In the early days after Christchurch was established, there was a plan to create a system of canals to facilitate transport into Christchurch from outlying reaches, such as the foot of the Bridle Path, the then main route into Christchurch from the port. Buildings on the Richmond site were first erected in the 1850s, in anticipation of a planned canal linking other planned canals in Linwood and Shirley. The plan for canals was dropped in 1867 after the Lyttelton tunnel was opened.

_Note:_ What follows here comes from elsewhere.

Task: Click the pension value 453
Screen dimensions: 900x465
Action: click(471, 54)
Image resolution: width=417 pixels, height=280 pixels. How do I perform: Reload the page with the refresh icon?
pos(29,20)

The initial name of the area was Bingsland, after a person named Bing, who had a long lease on church land there. It was later changed to Richmond, named after Richmond Hill in London.

Avebury House is a large two-storeyed building built in 1885 with extensions added in 1907. It is just north of the Avon river and is surrounded by garden-like grounds open to the public. In the early 1970s it was converted for use as a youth hostel. In the late 1990s it survived the threat of demolition to become a community facility.

==Education==
Jean Seabrook Memorial School was a private coeducational primary school for years 1 to 8. It applied for special-character status in 2020, but the application was declined by the Ministry of Education and the school went into an "indefinite recess" due to lack of funding.

In 2022, Banks Avenue School moved sites from Banks Avenue in Dallington to Averill Street in Richmond and was renamed Pareawa Banks Avenue School.